Original String:  Tutorial   and   Example

Result:  TutorialandExample

Complexity Analysis: The code's time and space complexity is O(n), where n represents the length of the input string.

Using String.split and String.join

The Java code specifies a removeWhitespace() method that uses String.split("\\s+") to split the input string into parts depending on one or more whitespaces, and then String.join("") to concatenate the portions without whitespaces.

FileName: RemoveSpaces2.java

import java.util.Arrays;

public class RemoveSpaces2 {

    // Method to remove whitespaces using String.split and String.join with regex

    public static String removeWhitespace(String input) {

        // Split the input using regex \s+ and join the parts

        return String.join("", input.split("\\s+"));

    }

    public static void main(String[] args) {

        String input = "Tutorial    and    Example";

        System.out.println("Original String: " + input);

        String result = removeWhitespace(input);

        System.out.println("Result: " + result);

    }

}

Output:

Original String:  Tutorial   and   Example

Result:  TutorialandExample

Complexity Analysis: The code's time and space complexity is O(n), where n represents the length of the input string.

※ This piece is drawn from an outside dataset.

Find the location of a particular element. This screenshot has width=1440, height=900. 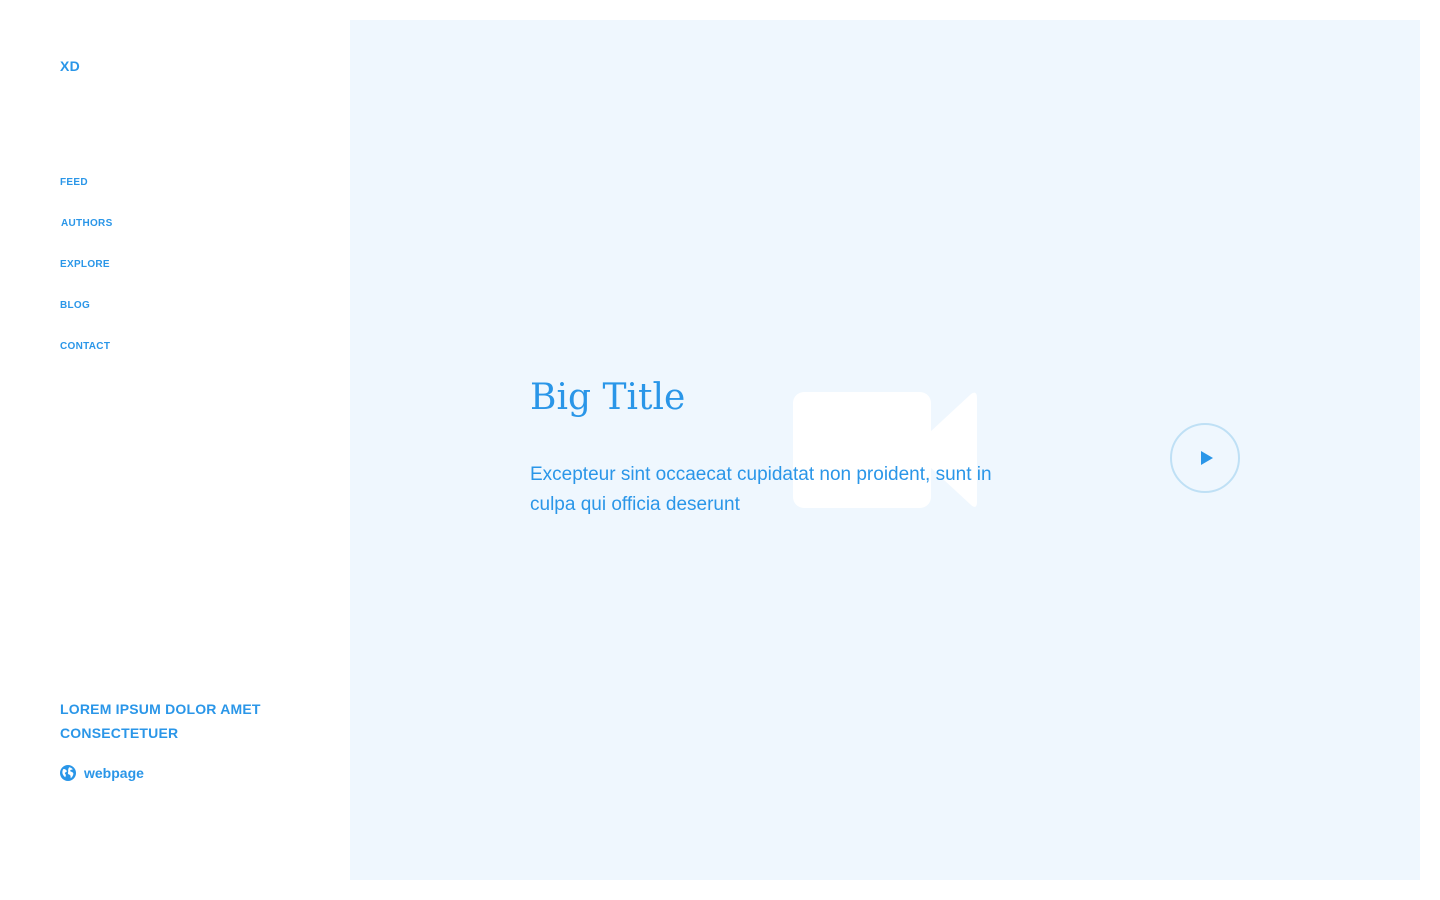

tagline-line-1: LOREM IPSUM DOLOR AMET is located at coordinates (160, 709).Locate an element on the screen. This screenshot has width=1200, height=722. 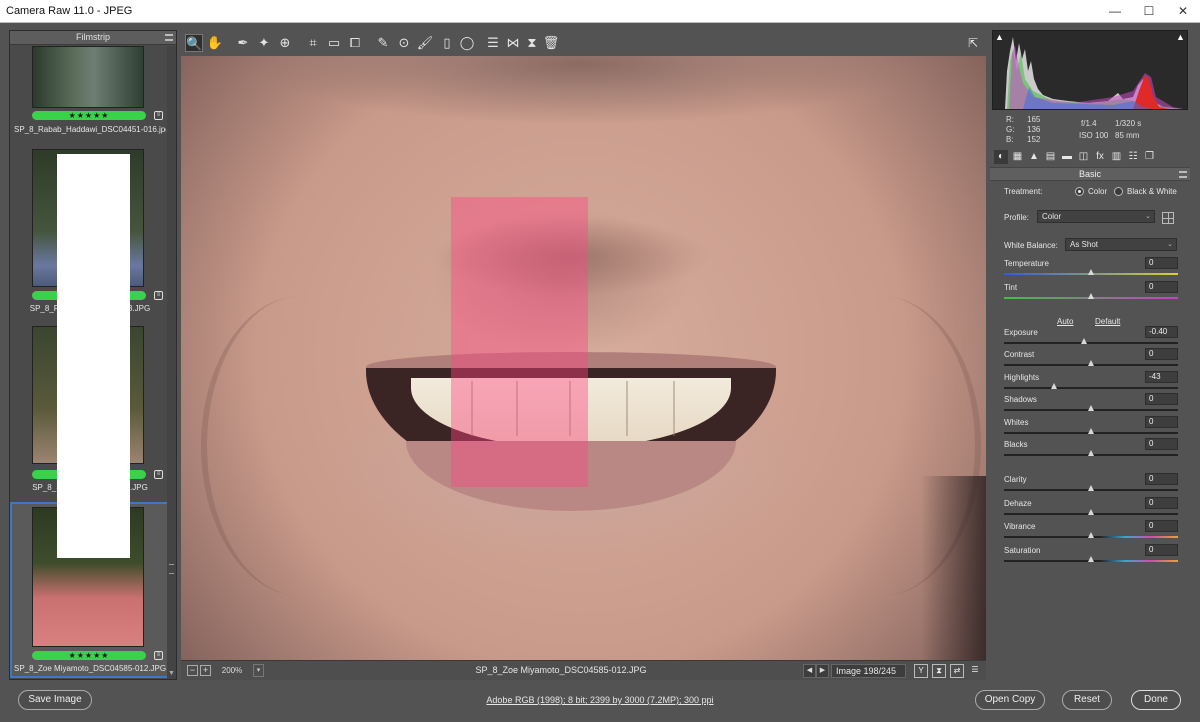
tint-slider-handle is located at coordinates (1091, 296).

Using Regular Expression and Java 8 Streams

The Java code defines a removeWhitespace() function that uses Java 8 Streams and Patterns.compile("\\s+").splitAsStream(input) splits an input string into non-whitespace tokens and Collectors.joining() to concatenate them.

FileName: RemoveSpaces3.java

import java.util.regex.Pattern;

import java.util.stream.Collectors;

public class RemoveSpaces3 {

    // Method to remove whitespaces using regular expression and Java 8 Streams

    public static String removeWhitespace(String input) {

        return Pattern.compile("\\s+")

                .splitAsStream(input)

                .collect(Collectors.joining());

    }

    public static void main(String[] args) {

        String input = "Tutorial    and    Example";

        System.out.println("Original String: " + input);

        String result = removeWhitespace(input);

        System.out.println("Result: " + result);

    }

}

Output:

Original String:  Tutorial   and   Example

Result:  TutorialandExample

Complexity Analysis: The removeWhitespace() function has a time complexity of O(n), where n is the length of the input string because the splitAsStream() action only iterates through the characters once. The space complexity is O(n) because the split operation generates a stream of substrings, which are then joined into a new string.

Using Scanner and Regular Expression

The code uses a Scanner and regular expressions to remove excessive spaces from an input string. The removeWhitespace() method uses a Scanner with the regular expression \\s+ as a delimiter to break the input string into tokens separated by one or more whitespace characters. The collected tokens are then concatenated with a StringBuilder.

FileName: RemoveSpaces4.java

import java.util.Scanner;

public class RemoveSpaces4 {

    // Method to remove whitespaces using Scanner and regular expression

    public static String removeWhitespace(String input) {

        try (Scanner scanner = new Scanner(input)) {

            // Use \\s+ regex as a delimiter and concatenate the parts

            return scanner.useDelimiter("\\s+").tokens().collect(StringBuilder::new, StringBuilder::append, StringBuilder::append).toString();

        }

    }

    public static void main(String[] args) {

        String input = "Tutorial    and    Example";

        System.out.println("Original String: " + input);

        String result = removeWhitespace(input);

        System.out.println("Result: " + result);

    }

}

Output:

Original String:  Tutorial   and   Example

Result:  TutorialandExample

Complexity Analysis: The time complexity of the code is O(n), where n is the length of the input string because each character is processed once. The space complexity is also O(n), as the Scanner tokens are collected into a StringBuilder, and the necessary space is proportional to the length of the input string.